In Europa, all’avventurismo aggressivo di Ucraina, NATO e “volenterosi” vari, spalleggiati dai Neocon americani, si oppone la Russia, attore politico responsabile, perfettamente in grado di leggere la situazione e modulare la propria azione per ottenere i propri scopi (sottolineo, i propri, perché, diversamente da quanto ritenuto da taluni, non v’è - ovviamente – nelle intenzioni del Cremlino alcuna crociata per salvare il mondo o altri che non sia se stesso). In Medio Oriente, a Israele, entità irrazionale che non si pone limiti, con dietro gli USA che lo sostengono a prescindere, si contrappongono soggetti dotati di lucida strategia a cui s’attengono in progetti di lungo respiro da cui non si fanno distogliere.
Tuttavia, a dispetto da quanto ritenuto da molti, delle due, la crisi più pericolosa è quella mediorientale, e ciò perché Israele è, come detto, un attore che per definizione pensa che tutto gli sia concesso, e perché, per un insieme di ragioni, è capace di manipolare gli Usa condizionandoli, fino a indurli a comportamenti del tutto contrari ai loro interessi. E, per aggravante, c’è il fatto che ha un arsenale nucleare di cui non ha reso conto a nessuno, e di cui nessuno – Occidente in testa – chiede conto.
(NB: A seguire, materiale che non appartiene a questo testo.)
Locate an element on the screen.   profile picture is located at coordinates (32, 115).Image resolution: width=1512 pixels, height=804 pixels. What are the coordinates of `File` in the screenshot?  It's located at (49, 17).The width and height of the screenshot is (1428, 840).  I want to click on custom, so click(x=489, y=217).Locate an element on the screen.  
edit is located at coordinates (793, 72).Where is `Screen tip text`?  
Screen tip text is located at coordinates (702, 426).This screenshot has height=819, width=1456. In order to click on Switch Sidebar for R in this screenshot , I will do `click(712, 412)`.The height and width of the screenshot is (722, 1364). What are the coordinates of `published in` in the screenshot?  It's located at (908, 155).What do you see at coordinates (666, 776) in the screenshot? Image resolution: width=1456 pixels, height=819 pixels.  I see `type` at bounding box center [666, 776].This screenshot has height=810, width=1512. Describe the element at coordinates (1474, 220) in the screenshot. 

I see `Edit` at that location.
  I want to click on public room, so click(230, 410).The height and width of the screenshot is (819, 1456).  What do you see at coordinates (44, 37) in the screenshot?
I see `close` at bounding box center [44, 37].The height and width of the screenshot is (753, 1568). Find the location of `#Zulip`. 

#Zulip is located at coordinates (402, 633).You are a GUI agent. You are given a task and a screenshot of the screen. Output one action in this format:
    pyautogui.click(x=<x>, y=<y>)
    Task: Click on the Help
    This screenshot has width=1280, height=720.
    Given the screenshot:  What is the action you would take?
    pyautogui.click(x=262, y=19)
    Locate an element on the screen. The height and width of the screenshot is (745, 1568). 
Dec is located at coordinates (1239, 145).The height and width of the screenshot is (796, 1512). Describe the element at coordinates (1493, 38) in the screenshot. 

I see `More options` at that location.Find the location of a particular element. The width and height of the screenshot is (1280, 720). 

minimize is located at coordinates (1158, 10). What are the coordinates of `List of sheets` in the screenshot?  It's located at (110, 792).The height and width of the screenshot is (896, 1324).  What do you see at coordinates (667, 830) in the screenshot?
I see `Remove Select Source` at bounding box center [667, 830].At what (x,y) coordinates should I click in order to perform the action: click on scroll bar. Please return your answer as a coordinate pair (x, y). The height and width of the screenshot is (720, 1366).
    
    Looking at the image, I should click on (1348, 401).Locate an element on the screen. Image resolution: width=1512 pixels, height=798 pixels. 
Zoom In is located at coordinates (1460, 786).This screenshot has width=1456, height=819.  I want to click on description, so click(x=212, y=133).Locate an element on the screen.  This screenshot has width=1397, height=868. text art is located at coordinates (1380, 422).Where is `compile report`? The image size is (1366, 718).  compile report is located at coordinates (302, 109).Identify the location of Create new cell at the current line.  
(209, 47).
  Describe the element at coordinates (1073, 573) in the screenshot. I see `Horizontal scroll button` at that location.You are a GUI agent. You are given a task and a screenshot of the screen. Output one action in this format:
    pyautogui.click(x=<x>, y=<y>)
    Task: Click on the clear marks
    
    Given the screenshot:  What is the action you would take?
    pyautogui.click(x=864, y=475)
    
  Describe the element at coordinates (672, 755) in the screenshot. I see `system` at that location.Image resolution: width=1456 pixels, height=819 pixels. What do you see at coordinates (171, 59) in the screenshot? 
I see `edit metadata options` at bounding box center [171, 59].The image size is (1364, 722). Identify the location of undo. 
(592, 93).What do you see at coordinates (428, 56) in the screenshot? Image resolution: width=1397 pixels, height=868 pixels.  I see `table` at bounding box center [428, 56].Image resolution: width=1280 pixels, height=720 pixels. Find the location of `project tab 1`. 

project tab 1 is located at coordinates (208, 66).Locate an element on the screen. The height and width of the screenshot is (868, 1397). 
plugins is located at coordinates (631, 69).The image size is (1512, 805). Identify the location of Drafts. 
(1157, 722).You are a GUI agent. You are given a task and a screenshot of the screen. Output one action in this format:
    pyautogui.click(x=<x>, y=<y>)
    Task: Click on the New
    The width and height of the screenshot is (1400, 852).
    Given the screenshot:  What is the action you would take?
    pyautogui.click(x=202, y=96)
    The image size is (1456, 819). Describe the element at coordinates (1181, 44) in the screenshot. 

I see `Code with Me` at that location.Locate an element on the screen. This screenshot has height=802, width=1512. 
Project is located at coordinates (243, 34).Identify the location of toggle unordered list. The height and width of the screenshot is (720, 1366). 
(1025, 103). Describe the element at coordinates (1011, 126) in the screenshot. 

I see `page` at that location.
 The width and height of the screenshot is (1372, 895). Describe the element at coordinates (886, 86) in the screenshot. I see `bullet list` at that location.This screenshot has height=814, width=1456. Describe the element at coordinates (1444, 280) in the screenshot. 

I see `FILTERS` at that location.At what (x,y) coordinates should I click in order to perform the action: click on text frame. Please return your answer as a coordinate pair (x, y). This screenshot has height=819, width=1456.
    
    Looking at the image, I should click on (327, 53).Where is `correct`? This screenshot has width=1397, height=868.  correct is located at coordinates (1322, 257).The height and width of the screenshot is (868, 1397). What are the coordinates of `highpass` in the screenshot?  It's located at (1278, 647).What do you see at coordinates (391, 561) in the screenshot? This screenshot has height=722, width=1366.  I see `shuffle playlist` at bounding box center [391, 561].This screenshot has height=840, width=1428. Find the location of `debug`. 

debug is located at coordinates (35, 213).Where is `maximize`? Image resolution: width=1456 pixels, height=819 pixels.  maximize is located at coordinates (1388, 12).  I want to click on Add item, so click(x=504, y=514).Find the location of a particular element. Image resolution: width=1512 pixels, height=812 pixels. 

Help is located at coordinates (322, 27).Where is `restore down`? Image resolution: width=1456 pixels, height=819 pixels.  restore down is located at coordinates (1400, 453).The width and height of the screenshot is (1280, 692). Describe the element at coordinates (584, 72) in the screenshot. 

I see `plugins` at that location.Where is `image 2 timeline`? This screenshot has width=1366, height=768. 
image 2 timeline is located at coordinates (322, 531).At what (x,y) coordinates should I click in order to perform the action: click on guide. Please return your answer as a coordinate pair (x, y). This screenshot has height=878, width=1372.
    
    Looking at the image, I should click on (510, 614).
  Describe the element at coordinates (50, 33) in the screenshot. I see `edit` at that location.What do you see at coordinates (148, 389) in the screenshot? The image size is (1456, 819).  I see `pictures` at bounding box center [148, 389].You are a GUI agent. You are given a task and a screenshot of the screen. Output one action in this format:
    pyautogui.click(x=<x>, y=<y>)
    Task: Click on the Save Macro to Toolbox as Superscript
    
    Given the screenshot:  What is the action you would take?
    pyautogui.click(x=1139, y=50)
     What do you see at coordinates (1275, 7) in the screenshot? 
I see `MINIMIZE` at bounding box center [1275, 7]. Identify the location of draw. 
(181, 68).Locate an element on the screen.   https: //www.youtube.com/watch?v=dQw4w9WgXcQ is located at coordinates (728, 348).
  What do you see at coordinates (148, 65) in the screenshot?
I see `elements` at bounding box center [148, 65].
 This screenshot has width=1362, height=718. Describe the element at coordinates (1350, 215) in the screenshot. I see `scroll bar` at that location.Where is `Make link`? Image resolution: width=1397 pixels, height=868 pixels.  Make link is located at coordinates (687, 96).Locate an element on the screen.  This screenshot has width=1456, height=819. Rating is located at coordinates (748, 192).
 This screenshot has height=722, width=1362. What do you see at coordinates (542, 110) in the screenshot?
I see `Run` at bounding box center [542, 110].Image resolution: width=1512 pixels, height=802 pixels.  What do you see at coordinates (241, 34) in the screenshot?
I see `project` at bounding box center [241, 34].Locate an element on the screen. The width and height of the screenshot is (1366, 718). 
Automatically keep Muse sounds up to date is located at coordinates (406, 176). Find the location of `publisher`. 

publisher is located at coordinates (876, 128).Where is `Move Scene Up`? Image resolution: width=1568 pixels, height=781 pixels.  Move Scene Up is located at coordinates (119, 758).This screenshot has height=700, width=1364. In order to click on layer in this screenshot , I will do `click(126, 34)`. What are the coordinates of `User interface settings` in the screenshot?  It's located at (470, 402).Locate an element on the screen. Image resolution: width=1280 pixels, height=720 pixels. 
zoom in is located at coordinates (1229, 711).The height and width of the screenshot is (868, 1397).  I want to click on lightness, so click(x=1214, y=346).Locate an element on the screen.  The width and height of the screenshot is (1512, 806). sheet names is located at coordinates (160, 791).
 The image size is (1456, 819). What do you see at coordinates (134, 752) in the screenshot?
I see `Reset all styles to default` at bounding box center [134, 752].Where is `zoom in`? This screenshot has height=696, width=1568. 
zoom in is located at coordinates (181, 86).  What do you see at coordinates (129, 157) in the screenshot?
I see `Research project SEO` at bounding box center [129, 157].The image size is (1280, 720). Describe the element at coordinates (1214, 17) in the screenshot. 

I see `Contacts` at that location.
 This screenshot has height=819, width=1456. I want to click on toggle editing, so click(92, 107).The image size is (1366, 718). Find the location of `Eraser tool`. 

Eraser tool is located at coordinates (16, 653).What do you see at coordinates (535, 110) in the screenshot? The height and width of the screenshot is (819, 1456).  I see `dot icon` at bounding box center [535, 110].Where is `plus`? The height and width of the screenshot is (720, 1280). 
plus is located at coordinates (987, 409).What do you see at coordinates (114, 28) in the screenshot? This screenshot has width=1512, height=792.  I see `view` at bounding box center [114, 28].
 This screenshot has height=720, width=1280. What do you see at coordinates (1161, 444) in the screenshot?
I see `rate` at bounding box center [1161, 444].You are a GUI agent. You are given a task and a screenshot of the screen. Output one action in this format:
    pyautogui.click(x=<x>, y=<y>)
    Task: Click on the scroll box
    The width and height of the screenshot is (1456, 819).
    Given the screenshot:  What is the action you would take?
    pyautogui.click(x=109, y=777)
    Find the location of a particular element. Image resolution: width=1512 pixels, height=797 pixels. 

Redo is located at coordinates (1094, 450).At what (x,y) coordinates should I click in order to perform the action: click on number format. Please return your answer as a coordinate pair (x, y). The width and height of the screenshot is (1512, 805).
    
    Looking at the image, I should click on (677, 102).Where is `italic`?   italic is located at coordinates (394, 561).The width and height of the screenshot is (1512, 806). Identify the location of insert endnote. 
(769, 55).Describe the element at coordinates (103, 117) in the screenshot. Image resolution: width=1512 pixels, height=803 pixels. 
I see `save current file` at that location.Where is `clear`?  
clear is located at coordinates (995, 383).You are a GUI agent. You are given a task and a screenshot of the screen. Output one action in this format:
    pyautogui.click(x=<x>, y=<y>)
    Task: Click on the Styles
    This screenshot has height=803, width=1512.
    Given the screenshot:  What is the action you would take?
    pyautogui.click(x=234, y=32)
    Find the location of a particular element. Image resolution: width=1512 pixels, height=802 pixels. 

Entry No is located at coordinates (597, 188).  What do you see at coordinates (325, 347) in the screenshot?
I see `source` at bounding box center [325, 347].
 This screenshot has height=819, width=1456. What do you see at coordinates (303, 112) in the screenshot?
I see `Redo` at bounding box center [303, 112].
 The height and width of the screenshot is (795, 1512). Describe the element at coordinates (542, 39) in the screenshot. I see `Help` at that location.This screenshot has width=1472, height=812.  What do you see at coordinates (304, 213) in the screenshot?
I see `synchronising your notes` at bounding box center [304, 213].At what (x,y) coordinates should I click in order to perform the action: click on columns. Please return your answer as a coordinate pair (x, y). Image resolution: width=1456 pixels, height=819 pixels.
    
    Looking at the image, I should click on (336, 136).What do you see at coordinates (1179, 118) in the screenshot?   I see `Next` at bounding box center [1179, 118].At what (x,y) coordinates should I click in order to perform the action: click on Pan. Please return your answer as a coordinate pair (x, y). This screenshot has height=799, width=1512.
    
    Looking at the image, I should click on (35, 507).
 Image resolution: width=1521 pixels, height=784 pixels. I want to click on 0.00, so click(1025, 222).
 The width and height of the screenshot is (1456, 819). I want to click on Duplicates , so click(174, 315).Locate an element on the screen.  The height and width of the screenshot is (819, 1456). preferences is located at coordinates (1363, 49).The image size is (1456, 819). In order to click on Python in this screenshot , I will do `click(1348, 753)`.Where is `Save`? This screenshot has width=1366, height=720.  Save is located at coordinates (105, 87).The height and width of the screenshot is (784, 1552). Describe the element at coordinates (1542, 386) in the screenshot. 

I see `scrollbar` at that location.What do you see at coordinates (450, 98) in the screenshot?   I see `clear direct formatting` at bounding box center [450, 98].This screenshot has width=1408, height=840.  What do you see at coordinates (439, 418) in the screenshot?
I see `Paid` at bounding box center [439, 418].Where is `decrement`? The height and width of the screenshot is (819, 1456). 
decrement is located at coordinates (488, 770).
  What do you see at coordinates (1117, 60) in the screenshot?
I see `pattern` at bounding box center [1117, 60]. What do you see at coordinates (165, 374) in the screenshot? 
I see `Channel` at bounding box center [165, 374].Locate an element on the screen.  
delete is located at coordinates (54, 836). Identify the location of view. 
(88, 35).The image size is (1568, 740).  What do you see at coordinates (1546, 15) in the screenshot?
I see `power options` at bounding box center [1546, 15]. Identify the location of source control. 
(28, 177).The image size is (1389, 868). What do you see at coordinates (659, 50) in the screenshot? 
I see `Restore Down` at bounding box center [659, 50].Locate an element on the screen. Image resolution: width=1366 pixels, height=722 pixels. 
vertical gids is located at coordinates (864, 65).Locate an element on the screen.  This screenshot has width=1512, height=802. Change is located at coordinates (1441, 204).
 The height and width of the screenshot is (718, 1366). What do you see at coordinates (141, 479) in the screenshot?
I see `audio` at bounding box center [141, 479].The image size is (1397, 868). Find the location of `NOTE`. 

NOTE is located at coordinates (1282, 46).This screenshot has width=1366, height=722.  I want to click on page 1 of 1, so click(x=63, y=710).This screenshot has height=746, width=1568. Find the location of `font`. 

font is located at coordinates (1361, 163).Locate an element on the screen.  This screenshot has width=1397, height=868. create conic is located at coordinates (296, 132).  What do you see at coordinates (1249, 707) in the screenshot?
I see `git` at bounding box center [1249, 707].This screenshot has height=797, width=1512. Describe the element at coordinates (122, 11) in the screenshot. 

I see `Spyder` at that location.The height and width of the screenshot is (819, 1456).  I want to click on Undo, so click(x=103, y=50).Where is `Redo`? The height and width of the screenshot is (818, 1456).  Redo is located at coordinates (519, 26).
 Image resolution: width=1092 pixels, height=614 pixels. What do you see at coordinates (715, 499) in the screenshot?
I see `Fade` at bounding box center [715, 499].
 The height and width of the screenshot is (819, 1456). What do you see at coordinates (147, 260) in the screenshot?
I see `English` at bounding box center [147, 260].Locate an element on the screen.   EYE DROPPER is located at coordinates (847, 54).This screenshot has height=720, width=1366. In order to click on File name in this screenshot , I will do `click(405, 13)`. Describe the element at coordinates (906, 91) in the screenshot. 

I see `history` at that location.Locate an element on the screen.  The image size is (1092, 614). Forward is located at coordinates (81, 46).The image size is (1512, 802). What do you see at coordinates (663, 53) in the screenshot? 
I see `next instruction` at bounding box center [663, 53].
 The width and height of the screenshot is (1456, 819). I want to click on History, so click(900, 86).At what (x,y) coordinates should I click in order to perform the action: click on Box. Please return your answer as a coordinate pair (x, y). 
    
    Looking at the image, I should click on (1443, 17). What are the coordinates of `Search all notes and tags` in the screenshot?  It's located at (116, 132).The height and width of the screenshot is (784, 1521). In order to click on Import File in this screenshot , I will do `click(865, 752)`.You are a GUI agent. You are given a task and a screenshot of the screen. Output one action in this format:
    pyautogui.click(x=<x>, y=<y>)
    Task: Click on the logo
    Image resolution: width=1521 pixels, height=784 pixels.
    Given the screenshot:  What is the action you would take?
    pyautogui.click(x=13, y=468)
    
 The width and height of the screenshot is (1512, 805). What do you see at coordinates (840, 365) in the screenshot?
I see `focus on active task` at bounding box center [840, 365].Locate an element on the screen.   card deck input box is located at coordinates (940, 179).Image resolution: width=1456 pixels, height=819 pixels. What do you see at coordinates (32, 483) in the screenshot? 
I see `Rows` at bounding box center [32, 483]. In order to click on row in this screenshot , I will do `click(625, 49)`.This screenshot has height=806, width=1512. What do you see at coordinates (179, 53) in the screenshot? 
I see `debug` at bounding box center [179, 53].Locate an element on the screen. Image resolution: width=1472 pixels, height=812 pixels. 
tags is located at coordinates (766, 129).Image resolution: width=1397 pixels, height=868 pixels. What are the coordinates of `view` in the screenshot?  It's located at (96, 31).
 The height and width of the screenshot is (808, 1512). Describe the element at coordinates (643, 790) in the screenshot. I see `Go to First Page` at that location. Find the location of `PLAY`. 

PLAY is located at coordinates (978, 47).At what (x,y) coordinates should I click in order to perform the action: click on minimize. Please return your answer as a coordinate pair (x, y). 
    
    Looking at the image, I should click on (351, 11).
Israele da pilastro del sistema a suo problema
Al Aqsa Flood è stato spartiacque netto per le vicende dell’intero Medio Oriente, catalizzatore d’un precipitare d’eventi che non s’è arrestato, e non s’arresterà fin quando gli assetti precedenti non saranno del tutto collassati e nuovi equilibri emergeranno e si consolideranno in tutta la regione. Non c’è da stupirsi: l’occhio di chi vive gli eventi nella contemporaneità stenta a cogliere i sintomi d’un passaggio d’epoca, a distinguerli dalla cronaca seppur da prima pagina; i meccanismi della Storia no. Occorre tempo perché le chiavi di volta d’un sistema vengano superate ma, quando ciò accade, quando esse entrano in crisi e si spezzano, gli eventi accelerano all’improvviso in cerca di nuovo accomodamento e non si fermano finché non lo trovano. Esattamente ciò che sta accadendo. A dire il vero, non solo in Medio Oriente ma in tutto il mondo.
Da Al Aqsa Flood, da oltre venti mesi, Israele è in guerra; ha aperto sette fronti senza riuscire a chiuderne uno. Da ultimo, ha attaccato l’Iran, nel tentativo di colpire al cuore il suo avversario prima di logorarsi del tutto e implodere. In altre occasioni ho parlato lungamente delle ragioni del conflitto, qui sintetizzo ripetendo che Israele è l’ultima entità coloniale esistente al mondo e che la sua attuale dirigenza politica, peraltro in linea con vasta parte della popolazione, è portatrice di una visione suprematista, razzista e ipernazionalista, che l’ha posto in una messianica dinamica distruttiva e autodistruttiva, del tutto distonica dal contesto mediorientale odierno.
Oggi, anche gli stati che non hanno avuto problemi a riconoscere l’entità sionista, dopo i tanti sconquassi che hanno sconvolto la regione, vedono in essa il macigno che sbarra il passo alla distensione perché, in questo mondo multipolare, si sono resi conto che convivere è assai più conveniente che contrapporsi, meno che mai farsi la guerra. E la situazione è aggravata da un’Amministrazione USA del tutto inadeguata a governare la crisi strutturale che attraversa, che tratta le questioni internazionali più delicate al pari di business fra palazzinari, con ciò disintegrando la propria credibilità che è l’essenza delle relazioni fra stati. Ma andiamo con ordine.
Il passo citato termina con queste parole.